▶ Study material:
· · ·

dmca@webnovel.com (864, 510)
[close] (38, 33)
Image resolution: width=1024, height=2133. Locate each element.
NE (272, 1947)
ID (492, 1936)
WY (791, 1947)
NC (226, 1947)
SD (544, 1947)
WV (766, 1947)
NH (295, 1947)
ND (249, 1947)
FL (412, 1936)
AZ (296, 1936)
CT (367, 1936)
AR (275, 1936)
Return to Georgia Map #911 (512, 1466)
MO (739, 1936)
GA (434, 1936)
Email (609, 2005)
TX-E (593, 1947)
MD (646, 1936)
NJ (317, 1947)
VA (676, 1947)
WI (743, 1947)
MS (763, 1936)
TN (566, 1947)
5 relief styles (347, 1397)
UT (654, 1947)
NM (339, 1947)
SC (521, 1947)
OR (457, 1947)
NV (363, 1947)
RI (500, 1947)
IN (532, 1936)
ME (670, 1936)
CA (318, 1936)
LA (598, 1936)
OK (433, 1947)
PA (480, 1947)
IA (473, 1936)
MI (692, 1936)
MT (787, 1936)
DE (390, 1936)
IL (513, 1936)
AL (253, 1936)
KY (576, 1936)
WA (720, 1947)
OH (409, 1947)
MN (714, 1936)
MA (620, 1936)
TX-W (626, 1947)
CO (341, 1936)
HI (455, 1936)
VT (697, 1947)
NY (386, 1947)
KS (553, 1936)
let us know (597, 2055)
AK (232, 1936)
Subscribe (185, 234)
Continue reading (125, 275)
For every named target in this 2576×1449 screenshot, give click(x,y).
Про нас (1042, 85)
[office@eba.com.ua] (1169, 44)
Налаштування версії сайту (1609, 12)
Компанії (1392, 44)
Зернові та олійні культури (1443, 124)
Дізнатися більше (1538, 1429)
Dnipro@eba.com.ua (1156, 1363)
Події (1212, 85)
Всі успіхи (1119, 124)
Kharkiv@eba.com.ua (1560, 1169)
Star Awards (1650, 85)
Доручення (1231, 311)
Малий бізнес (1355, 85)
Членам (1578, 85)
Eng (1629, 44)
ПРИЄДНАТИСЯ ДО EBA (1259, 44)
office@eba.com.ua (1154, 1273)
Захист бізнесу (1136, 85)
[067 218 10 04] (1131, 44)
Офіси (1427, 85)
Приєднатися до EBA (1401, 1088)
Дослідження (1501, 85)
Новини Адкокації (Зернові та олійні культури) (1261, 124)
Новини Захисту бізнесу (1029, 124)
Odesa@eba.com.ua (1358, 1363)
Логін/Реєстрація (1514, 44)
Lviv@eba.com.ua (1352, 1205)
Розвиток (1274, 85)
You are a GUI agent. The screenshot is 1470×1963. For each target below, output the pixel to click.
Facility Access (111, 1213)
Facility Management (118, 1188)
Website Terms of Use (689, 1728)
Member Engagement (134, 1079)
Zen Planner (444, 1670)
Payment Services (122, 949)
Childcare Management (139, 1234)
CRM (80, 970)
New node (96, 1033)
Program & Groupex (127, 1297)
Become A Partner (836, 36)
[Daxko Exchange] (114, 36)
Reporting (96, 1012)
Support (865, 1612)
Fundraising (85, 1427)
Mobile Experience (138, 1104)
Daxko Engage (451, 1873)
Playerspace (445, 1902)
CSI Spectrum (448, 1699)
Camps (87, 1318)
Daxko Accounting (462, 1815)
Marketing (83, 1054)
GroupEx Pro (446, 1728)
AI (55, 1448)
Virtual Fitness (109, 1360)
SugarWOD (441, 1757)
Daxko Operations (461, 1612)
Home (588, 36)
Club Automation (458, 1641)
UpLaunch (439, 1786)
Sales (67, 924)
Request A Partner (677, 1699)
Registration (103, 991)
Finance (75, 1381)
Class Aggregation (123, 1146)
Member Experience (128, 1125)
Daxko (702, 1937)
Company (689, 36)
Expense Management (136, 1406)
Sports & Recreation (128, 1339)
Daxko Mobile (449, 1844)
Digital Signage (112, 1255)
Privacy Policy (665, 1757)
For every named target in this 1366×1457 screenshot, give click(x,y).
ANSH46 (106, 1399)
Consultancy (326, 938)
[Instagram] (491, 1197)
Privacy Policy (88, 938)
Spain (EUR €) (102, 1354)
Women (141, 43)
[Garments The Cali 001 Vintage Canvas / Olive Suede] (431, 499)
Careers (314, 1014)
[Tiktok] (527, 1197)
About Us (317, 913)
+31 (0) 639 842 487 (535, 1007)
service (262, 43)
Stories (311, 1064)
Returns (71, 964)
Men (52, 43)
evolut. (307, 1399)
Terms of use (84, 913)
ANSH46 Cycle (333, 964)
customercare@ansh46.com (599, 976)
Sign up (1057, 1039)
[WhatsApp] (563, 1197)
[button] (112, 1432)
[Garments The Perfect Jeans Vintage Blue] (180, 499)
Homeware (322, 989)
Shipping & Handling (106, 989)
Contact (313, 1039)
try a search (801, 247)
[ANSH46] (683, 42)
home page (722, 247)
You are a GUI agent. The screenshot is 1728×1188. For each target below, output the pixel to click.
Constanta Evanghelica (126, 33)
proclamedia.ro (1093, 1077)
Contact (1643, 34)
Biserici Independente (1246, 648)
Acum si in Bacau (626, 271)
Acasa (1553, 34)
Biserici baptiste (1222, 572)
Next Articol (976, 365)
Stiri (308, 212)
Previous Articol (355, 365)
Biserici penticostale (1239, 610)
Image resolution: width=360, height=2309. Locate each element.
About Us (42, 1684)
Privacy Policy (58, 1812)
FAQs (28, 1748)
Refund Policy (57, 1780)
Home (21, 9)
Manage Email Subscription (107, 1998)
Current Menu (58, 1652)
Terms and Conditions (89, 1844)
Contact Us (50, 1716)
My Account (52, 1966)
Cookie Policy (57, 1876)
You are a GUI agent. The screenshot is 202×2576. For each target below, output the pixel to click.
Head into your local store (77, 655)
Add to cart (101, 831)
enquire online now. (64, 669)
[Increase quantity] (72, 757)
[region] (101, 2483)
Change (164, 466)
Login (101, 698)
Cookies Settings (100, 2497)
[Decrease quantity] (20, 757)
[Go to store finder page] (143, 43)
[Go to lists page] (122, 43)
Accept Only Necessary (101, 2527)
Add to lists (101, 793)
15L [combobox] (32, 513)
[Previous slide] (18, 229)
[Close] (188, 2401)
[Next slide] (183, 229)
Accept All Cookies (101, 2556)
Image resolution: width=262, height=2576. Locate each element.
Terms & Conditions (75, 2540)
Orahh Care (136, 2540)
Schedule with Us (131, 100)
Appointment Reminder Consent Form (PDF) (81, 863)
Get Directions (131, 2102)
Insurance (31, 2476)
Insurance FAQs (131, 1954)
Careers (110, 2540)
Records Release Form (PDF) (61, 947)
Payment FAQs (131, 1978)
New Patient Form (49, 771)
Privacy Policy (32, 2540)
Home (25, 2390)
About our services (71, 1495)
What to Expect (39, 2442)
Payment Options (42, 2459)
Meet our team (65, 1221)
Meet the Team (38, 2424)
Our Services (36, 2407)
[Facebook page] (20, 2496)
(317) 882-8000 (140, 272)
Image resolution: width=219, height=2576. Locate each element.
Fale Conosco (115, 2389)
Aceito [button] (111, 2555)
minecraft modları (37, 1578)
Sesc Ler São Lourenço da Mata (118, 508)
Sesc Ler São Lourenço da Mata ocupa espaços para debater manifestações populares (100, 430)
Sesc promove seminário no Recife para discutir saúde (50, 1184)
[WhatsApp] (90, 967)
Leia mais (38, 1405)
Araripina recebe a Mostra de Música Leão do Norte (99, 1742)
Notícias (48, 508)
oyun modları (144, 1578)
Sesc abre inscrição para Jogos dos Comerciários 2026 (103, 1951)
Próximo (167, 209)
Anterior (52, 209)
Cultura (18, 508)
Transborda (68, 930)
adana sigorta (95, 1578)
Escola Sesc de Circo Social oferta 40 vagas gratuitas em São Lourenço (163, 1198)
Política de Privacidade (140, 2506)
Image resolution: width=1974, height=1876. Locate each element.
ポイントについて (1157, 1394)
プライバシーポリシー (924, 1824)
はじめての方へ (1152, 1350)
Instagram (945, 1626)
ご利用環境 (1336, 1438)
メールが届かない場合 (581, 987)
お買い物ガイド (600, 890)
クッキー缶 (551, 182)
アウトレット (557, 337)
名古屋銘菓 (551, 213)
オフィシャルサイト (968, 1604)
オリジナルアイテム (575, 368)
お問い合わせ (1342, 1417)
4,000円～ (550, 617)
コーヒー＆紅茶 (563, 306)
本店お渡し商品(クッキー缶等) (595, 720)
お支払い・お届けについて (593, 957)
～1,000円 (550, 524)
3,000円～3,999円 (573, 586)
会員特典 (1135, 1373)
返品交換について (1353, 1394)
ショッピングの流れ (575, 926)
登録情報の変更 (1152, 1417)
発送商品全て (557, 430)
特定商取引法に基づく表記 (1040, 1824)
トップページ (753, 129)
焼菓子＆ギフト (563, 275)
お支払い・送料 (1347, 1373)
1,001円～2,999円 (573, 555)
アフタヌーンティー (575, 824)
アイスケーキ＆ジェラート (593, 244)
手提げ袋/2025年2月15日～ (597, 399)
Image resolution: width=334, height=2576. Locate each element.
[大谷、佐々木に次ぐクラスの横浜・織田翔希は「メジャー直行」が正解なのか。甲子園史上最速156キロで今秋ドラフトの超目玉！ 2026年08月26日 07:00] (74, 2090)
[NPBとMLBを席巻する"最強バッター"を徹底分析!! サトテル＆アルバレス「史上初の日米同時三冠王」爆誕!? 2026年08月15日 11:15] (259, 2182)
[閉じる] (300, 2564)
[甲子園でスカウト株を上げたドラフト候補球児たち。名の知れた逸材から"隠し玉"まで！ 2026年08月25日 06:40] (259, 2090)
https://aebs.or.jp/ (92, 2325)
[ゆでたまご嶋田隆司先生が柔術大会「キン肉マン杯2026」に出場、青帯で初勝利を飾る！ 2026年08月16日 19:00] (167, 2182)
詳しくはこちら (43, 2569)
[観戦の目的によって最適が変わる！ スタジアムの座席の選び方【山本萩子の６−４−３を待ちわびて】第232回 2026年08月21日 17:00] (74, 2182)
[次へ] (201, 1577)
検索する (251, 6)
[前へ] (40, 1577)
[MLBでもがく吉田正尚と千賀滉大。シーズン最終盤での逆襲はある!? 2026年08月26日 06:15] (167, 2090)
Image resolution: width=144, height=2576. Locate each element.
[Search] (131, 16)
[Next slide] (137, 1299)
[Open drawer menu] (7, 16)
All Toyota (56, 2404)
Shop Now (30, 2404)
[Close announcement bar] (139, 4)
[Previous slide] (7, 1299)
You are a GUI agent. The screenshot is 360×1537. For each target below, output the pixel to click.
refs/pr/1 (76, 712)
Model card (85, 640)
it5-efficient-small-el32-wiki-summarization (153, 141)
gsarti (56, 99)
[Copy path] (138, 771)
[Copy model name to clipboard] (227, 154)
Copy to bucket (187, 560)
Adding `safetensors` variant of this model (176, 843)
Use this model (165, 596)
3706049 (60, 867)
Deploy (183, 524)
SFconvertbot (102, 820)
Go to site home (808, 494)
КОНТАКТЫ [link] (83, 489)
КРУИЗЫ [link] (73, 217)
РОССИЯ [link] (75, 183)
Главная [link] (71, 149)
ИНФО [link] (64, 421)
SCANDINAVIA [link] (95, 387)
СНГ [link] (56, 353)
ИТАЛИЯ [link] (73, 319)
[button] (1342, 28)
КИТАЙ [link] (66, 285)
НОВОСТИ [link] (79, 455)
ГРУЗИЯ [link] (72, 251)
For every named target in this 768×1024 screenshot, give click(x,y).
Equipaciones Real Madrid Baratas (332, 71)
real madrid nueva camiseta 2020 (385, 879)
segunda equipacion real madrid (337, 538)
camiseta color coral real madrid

· · ·

▶ What you are asked to do: Check each line of the records for the word "Management", and show the lines that contain it.

▶ Answer for this exercise:
Facility Management (118, 1188)
Childcare Management (139, 1234)
Expense Management (136, 1406)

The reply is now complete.